TASK ITEM: Extract, unchanged, every line from the top of the material below through the line with "Click the Managed badge", and no more.

SUPPLIED DATA:

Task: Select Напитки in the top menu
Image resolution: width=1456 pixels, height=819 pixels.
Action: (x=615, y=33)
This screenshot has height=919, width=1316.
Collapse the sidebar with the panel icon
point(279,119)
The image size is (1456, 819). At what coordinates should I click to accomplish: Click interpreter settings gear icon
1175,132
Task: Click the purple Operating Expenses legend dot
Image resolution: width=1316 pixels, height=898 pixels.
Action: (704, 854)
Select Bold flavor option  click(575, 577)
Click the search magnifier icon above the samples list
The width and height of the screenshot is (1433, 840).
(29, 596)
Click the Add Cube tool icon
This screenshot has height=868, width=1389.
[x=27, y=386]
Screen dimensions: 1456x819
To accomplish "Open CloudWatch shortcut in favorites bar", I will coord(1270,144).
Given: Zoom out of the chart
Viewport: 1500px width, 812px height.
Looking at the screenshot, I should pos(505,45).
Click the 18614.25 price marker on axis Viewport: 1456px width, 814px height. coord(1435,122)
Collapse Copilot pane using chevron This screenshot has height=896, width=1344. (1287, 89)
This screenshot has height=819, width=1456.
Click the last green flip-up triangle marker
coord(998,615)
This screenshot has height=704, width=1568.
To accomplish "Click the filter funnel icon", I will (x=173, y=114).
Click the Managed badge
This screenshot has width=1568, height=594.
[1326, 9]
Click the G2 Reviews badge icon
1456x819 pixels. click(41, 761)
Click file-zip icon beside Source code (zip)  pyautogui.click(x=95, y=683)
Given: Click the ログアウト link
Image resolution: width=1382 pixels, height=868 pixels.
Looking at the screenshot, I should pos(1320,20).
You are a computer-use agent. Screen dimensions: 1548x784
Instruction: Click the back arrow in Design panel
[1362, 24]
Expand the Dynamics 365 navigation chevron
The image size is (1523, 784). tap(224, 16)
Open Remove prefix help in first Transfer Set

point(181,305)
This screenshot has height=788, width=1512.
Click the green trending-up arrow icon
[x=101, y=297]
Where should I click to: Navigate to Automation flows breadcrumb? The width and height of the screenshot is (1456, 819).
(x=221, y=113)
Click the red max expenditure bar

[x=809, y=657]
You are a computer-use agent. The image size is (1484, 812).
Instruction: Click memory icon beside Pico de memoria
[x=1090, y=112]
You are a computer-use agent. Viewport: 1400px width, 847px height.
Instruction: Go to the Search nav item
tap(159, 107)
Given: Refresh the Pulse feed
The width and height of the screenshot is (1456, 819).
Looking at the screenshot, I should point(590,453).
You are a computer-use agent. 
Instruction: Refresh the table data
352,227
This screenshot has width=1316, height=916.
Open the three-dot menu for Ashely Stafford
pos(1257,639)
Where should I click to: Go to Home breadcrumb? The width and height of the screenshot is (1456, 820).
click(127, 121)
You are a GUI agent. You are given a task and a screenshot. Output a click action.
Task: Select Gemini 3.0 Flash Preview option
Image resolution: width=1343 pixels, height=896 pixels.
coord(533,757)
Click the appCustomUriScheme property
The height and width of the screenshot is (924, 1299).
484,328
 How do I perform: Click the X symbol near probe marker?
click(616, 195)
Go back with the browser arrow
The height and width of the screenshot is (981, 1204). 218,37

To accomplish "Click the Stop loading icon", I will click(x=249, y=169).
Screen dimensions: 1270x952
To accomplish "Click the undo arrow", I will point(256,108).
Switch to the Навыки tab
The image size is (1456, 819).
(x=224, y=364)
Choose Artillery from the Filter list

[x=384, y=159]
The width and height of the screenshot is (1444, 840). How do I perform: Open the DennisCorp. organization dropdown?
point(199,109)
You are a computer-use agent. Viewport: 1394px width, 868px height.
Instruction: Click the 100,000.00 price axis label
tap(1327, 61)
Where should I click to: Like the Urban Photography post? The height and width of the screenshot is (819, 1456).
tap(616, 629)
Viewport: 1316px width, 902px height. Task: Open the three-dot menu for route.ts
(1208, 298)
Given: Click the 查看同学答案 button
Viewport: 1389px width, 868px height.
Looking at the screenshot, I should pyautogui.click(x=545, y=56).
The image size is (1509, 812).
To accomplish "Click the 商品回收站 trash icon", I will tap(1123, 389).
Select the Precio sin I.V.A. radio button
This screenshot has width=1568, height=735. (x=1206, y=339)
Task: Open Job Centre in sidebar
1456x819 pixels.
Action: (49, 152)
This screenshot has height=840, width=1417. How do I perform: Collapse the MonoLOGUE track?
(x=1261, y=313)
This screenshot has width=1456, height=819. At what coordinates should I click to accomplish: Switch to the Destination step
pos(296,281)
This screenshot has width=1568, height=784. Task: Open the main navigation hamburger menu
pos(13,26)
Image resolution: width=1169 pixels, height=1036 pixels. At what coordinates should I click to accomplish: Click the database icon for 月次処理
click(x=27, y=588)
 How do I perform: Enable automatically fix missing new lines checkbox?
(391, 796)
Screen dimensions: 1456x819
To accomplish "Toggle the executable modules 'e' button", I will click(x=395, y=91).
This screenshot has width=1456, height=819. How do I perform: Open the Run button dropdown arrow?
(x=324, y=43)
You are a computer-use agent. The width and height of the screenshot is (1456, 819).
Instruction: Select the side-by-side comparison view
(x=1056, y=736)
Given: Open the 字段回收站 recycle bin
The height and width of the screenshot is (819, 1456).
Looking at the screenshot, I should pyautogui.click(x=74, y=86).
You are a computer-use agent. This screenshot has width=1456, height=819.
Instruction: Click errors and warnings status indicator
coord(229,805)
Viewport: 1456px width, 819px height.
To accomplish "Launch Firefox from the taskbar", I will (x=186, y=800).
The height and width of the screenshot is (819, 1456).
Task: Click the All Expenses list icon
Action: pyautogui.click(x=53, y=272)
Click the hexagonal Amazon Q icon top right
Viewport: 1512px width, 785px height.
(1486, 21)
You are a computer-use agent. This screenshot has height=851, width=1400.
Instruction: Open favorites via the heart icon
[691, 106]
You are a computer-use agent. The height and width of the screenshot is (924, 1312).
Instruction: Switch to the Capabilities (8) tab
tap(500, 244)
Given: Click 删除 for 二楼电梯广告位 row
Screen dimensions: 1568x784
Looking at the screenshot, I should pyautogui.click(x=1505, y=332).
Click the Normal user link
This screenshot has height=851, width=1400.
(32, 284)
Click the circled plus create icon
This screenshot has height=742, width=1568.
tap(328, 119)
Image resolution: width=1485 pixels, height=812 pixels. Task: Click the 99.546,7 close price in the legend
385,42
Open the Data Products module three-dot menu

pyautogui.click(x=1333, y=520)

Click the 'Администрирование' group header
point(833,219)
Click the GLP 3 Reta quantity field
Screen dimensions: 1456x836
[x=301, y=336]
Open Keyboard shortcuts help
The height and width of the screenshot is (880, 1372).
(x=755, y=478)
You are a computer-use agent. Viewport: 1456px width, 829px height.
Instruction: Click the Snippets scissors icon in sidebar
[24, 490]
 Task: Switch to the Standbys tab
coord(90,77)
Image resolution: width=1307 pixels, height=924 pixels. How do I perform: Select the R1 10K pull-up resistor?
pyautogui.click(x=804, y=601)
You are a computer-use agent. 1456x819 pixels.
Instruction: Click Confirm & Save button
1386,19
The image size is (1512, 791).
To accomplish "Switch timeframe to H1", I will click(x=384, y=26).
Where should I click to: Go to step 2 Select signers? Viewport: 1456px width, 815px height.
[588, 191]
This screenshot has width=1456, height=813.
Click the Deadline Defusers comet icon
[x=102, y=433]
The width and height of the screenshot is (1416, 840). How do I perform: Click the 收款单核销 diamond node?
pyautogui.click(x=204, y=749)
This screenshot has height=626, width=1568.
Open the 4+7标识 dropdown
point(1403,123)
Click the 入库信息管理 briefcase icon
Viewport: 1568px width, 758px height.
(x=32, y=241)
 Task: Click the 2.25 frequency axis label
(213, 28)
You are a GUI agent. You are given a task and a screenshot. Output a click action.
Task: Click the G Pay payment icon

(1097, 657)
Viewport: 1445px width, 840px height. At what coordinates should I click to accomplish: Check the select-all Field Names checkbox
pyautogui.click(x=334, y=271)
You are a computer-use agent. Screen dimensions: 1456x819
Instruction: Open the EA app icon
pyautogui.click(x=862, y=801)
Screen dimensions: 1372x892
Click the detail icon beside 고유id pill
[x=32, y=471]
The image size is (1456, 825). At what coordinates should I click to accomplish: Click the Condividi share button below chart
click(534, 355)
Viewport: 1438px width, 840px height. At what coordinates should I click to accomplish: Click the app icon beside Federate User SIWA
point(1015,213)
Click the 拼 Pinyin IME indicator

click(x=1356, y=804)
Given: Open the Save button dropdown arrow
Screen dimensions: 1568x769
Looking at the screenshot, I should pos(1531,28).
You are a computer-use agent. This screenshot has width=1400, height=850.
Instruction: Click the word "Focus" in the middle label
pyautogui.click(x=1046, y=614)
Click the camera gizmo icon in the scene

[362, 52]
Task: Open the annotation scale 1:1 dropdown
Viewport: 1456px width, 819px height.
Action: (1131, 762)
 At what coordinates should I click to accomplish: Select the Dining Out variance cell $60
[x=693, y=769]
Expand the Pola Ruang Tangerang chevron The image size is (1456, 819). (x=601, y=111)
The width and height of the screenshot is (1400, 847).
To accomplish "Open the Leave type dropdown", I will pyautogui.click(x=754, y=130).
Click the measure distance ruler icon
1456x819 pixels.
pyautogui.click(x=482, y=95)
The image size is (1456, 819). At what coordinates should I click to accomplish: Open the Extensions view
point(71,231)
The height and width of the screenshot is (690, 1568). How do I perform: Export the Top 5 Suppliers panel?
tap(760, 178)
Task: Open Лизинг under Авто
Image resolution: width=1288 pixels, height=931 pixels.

SOLUTION FOR THIS EXERCISE:
Task: Select Напитки in the top menu
Image resolution: width=1456 pixels, height=819 pixels.
Action: (x=615, y=33)
This screenshot has height=919, width=1316.
Collapse the sidebar with the panel icon
point(279,119)
The image size is (1456, 819). At what coordinates should I click to accomplish: Click interpreter settings gear icon
1175,132
Task: Click the purple Operating Expenses legend dot
Image resolution: width=1316 pixels, height=898 pixels.
Action: (704, 854)
Select Bold flavor option  click(575, 577)
Click the search magnifier icon above the samples list
The width and height of the screenshot is (1433, 840).
(29, 596)
Click the Add Cube tool icon
This screenshot has height=868, width=1389.
[x=27, y=386]
Screen dimensions: 1456x819
To accomplish "Open CloudWatch shortcut in favorites bar", I will coord(1270,144).
Given: Zoom out of the chart
Viewport: 1500px width, 812px height.
Looking at the screenshot, I should pos(505,45).
Click the 18614.25 price marker on axis Viewport: 1456px width, 814px height. coord(1435,122)
Collapse Copilot pane using chevron This screenshot has height=896, width=1344. (1287, 89)
This screenshot has height=819, width=1456.
Click the last green flip-up triangle marker
coord(998,615)
This screenshot has height=704, width=1568.
To accomplish "Click the filter funnel icon", I will (x=173, y=114).
Click the Managed badge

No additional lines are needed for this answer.